Artist Ted Ellis sees life through a colored filter

August 1st, 2017

By K. Pica Kahn

For some, a man’s home is his castle. For artist Ted Ellis, his home is his canvas. Walls filled with his paintings line the walls including those cascading down the wooden staircase. Once a chemist, Ellis realized his passion for art had to be expressed, and he switched from mixing chemicals to mixing paints.

“I saw the world through the eyes of an artist, and I had to fulfill that desire.” “I have made a living creating art for decades now, and I couldn’t be happier,” he said.

Seeing life through the colored filter of his imagination, his vision of the world translates to the canvas as naturally as wildflowers to a field. The giant canvas of his home, draws the eye upward upon entering the foyer, with blues and greens and sunlight yellows splashed calculatingly on each piece. Dedicated to representing life through the ages, Ellis documents cultural expression of a past way of life.

With the soul of an artist, Ellis creates each piece from somewhere deep in his heart with colors as vibrant as the events themselves. Although Ellis has many paintings of the African-American experience, he also has a knack for capturing life’s every day mundane moments. A picture of an old Southern woman with a hat and an apron, hanging clothes on a clothesline comes to life right away. A woman holding a quilt represents the generations of African American farm workers with the brightly colored cloth stitched together like the threads of time interpreting African American life.

None are more important to him than a 10-foot by two-foot horizontal commemorative painting of the historical moment of 150 years ago documenting June 19, the day the slaves were freed.

Included in the painting is the proclamation itself. Even though slaves had been freed two years before in 1863, it took that long for the slaves of the south to receive the news of their freedom in 1865. It seems only fitting that this month Houston has just completed and opened Emancipation Park in honor of the $33 million refurbishing of the park created for $180 in 1870.

“I love that painting and the fact that my town is just now celebrating such a monumental event in history.
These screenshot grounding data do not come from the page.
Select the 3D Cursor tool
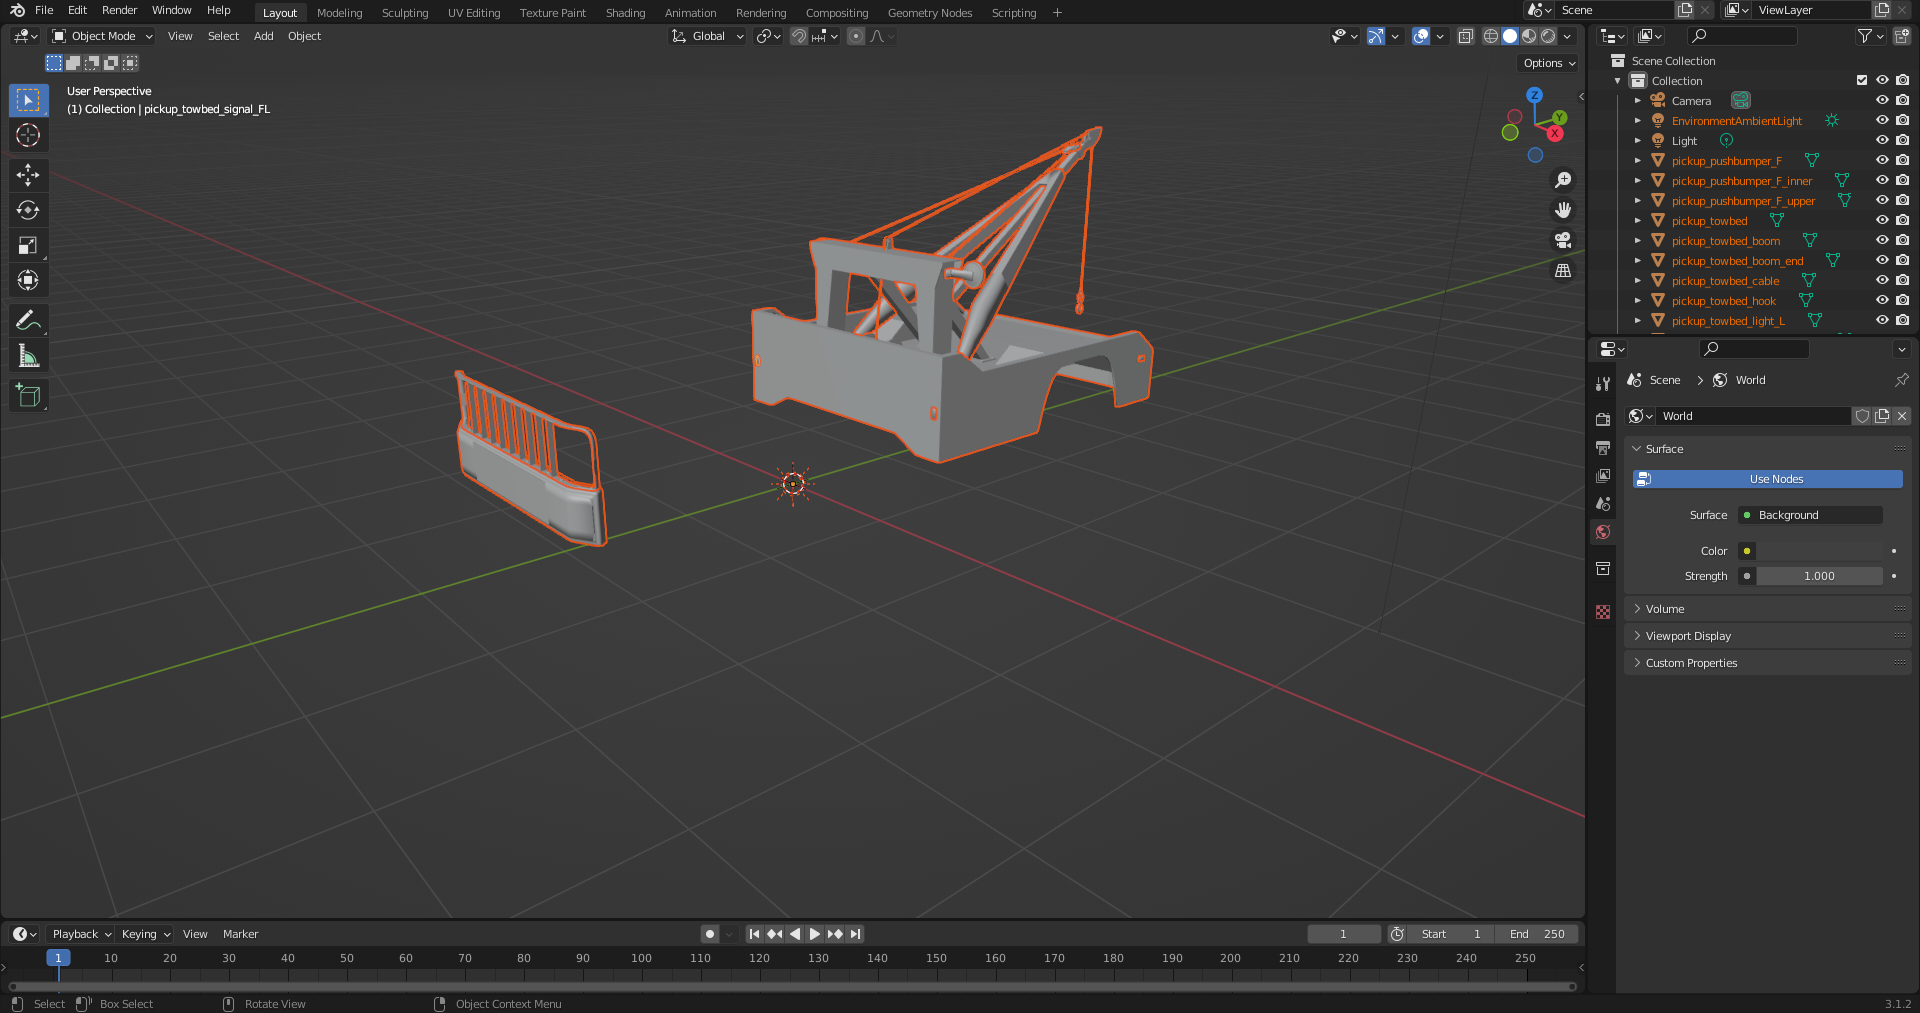Image resolution: width=1920 pixels, height=1013 pixels. click(x=28, y=135)
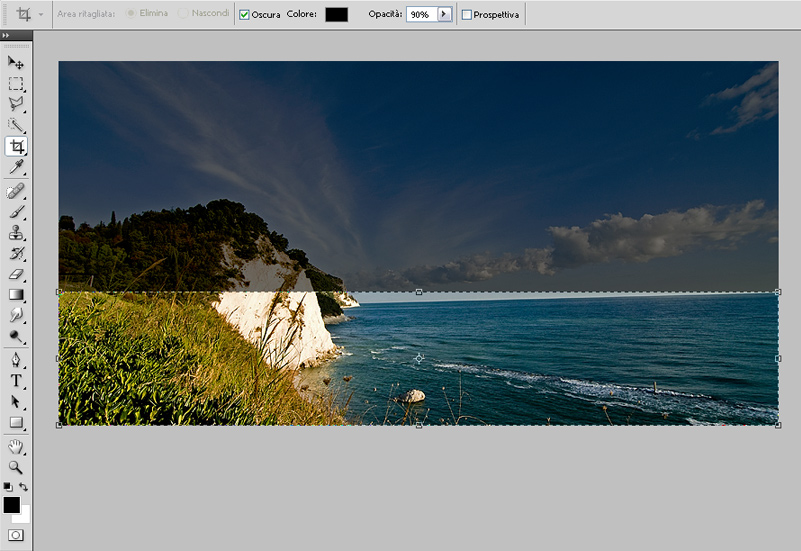This screenshot has width=801, height=551.
Task: Enable the Prospettiva checkbox
Action: [467, 15]
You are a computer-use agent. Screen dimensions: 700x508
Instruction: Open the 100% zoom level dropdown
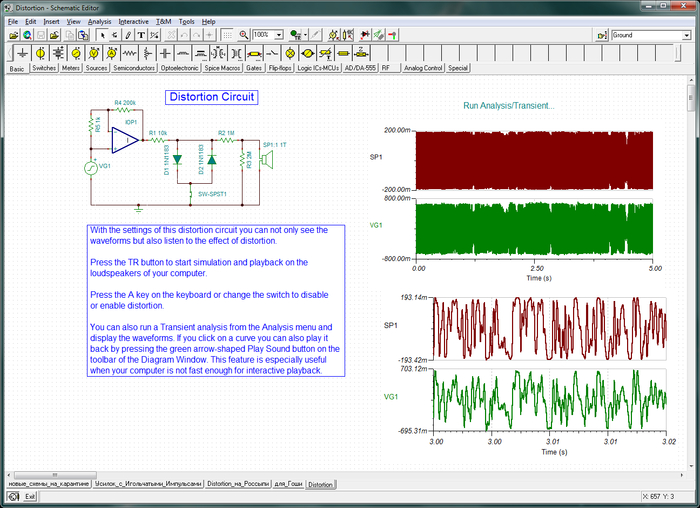(x=277, y=34)
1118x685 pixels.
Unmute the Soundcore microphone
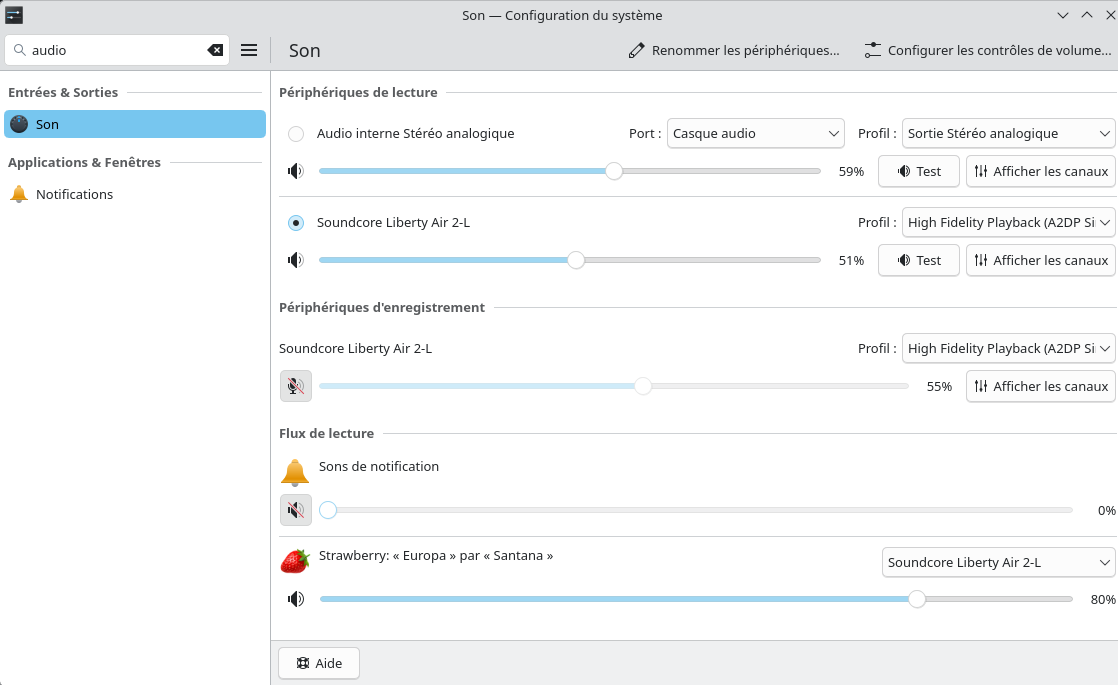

My painting and what is happening in our world today coincide almost colliding in a nostalgic moment in history.

“The colors have changed and become very sophisticated creating even more dynamic colors. Nothing is new in painting, it is all a matter of how you use the paints.”

The second floor in the home houses perhaps his most famous painting; the five-foot by three-foot portrait of President Barack Obama painted for his exhibit in Washington D.C. presented during the inauguration at the French Embassy.

“That was the highlight of my life,” he said . “To be a part of the inauguration of the first African American president, well it has set the bar so high. I don’t think it gets any better than that. I painted a portrait of him all in blues just from my imagination. It actually looks like he is crying, while the painting I took to the inauguration is like a rainbow of colors because I wanted it to express my vision of people of all colors working and living together.”

Ellis is devoted to sharing his talent with children. Many programs with kids have set him apart from other artists. Perhaps none is more impressive than his work with MHMRA, the Mental Health Mental Retardation Authority of Harris County. He worked with a handful of children who will never attend school other than the one at MHMRA. Some were deaf, some were blind, some suffered from both, along with other disabilities.

Ellis gave each child a paper plate with tiny blobs of paint on them. He had a canvas at the front of the room. Each student approached the canvas, and painted a few brush strokes, as he turned the canvas around between students. What was up was now down.

“You see how pretty this is, he said. “It doesn’t matter how you turn it or how you paint it. There is nothing incorrect in art. There is no wrong way in art. You are all artists.”

And the looks on their faces said it all. The little canvas looked like a Picasso, a beautiful abstract that they had done.

“Their happiness was infectious,” he said. “We see so much ugliness today and so much violence. We need beauty and joy, that is all.”